U.S. Tries to Slow Push for U.N. Action on Palestinians

YERUSHALAYIM
French Foreign Affairs Minister Laurent Fabius waves as he arrives to attend a meeting at the Elysee Palace in Paris, April 29.  (THOMAS SAMSON/AFP/Getty Images)
French Foreign Affairs Minister Laurent Fabius waves as he arrives to attend a meeting at the Elysee Palace in Paris, April 29. (THOMAS SAMSON/AFP/Getty Images)

The United States would like to see France curb its eagerness for a U.N. Security Council timetable resolution for a Mideast peace settlement, according to Foreign Policy magazine.

Washington has been privately pressuring France and other allies to hold off on a measure aimed at forcing movement in the Israeli-Palestinian stalemate, diplomats are saying.

U.S. Secretary of State John Kerry has been asking the French to postpone the matter until at least after the deadline for Iran talks at the end of June, after the administration has won congressional support for the deal.

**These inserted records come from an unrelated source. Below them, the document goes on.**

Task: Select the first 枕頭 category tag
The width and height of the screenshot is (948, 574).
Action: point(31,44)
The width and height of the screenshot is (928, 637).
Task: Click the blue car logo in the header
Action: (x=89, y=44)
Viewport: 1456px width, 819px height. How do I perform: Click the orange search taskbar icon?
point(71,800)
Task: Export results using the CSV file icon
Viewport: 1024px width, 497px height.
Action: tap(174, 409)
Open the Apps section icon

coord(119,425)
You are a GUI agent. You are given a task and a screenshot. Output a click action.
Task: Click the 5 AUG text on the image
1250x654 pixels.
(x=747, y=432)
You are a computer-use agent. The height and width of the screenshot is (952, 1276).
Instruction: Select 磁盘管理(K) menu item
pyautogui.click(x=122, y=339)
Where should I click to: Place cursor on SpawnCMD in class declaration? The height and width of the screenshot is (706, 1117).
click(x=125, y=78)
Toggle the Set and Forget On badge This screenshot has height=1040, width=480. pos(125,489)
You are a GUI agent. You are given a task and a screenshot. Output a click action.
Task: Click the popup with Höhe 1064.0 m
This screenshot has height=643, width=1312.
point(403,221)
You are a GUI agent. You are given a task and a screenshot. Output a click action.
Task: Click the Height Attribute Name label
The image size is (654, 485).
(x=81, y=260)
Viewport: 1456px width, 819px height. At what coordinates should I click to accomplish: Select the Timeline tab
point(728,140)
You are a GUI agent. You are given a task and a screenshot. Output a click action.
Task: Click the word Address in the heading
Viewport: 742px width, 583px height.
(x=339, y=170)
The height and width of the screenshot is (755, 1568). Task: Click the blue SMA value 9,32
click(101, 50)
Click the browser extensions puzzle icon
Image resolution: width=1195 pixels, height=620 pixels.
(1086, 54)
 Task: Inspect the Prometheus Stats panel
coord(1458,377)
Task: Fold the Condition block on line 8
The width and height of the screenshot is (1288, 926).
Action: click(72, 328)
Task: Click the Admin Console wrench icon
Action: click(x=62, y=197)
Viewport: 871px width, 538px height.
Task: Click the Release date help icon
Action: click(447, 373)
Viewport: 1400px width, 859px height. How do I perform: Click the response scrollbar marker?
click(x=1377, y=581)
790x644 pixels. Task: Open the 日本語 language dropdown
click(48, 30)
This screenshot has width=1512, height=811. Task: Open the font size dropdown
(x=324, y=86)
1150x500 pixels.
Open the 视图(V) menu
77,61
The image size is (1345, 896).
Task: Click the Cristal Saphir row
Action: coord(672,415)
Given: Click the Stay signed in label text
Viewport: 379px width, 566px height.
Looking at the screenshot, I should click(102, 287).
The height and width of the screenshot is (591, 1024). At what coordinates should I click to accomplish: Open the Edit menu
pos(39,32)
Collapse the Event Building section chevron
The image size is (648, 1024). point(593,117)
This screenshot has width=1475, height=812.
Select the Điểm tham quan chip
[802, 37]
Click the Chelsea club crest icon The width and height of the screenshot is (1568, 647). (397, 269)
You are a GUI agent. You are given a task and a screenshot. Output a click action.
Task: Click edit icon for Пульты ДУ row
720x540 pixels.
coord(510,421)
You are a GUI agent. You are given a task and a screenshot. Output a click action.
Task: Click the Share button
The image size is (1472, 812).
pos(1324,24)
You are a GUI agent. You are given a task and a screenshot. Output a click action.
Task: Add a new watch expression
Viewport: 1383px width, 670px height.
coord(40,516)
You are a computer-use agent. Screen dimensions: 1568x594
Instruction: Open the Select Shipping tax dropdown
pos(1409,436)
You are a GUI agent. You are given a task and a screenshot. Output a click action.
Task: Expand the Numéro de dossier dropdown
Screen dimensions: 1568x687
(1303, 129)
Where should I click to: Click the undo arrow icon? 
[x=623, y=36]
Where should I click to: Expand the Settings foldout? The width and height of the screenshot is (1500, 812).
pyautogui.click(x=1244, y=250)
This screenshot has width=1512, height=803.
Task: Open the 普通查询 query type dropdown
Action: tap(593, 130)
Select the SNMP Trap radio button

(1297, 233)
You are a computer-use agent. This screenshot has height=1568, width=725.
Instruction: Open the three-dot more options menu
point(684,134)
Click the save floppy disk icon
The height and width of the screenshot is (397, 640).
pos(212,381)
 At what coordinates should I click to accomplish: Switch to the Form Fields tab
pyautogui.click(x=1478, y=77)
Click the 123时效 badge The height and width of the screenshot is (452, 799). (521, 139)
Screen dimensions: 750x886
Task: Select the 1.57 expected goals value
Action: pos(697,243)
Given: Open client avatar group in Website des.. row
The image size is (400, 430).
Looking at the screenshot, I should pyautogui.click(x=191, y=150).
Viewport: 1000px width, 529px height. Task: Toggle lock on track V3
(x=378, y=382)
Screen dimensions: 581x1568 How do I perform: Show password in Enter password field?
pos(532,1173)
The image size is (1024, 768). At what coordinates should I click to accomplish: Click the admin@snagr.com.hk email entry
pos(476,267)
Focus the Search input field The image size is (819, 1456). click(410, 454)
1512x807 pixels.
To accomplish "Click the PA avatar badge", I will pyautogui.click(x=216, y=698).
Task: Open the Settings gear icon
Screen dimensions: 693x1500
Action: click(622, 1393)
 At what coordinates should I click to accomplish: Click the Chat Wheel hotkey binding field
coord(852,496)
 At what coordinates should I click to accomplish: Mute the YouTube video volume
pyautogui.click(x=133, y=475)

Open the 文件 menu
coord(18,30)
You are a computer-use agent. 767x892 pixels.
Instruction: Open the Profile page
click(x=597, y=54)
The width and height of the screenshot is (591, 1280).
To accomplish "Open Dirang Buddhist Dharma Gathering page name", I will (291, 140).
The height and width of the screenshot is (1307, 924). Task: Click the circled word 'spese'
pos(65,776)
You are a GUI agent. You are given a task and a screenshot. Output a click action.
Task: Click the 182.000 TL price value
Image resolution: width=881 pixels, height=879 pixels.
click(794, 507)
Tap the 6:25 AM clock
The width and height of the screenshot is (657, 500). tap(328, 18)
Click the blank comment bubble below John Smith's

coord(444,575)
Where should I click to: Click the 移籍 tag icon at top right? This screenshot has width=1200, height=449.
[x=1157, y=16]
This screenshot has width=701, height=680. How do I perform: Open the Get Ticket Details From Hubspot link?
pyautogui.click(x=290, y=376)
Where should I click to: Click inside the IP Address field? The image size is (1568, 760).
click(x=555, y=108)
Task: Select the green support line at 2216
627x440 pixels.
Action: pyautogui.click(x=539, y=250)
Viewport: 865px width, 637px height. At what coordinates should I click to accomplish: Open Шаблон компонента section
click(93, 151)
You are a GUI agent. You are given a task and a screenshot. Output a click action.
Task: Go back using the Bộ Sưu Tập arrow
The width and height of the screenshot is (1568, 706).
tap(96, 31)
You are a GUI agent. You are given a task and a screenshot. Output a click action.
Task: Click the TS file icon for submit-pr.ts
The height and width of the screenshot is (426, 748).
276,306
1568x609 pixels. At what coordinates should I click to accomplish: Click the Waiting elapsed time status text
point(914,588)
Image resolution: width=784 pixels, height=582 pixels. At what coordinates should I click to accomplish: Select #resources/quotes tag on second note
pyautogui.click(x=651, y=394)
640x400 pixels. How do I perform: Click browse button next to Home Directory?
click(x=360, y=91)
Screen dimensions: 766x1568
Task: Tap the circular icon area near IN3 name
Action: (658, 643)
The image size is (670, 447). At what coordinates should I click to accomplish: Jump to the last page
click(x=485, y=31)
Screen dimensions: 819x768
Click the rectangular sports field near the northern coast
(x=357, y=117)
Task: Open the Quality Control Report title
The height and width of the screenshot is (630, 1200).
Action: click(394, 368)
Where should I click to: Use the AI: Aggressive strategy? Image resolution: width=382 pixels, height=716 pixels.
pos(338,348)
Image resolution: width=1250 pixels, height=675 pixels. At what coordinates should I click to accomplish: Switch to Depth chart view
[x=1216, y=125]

Supporters of Israel are concerned that the Obama administration’s veto of a U.N. resolution cannot be taken for granted, following official statements that the policy is under review due to Israeli Prime Minister Binyamin Netanyahu’s apparent repudiation of the two-state solution in March.

“It seems pretty clear to me there is no interest in the United States in pushing this right now,” Ilan Goldenberg, a former member of the Obama administration’s Middle East team, told the magazine. The White House “is not going to do anything to jeopardize [the Iran deal],” he said.

State Department spokesman Edgar Vasquez said that “no decisions have been made” on whether to back any measure at the United Nations and that the United States would “carefully consider our future engagement at the U.N. if and when we reach that point.”

“We will continue to work with our partners, including the French, to advance the prospect for a two-state solution and provide a horizon of hope for Israelis and Palestinians, while opposing all efforts that would undermine that goal,” he said.

Goldenberg said he believes the Obama administration is genuinely committed to pursuing some form of action at the council to promote a two-state solution. But he doubts the United States will ever find the right time to push ahead. When the administration “weighs the costs and benefits” of U.N. action, he said, it tends to either “hesitate” or “back off.”

French officials are reluctant to delay U.N. action, but cannot ignore the U.S., Foreign Minister Laurent Fabius told the Financial Times in an April 19 interview that Paris needs to agree on timing with the United States.

“There are other issues to deal with,” he said. “One negotiation should not hurt another, but at the same time, there’s always a lot going on, so the risk is we never find the time.”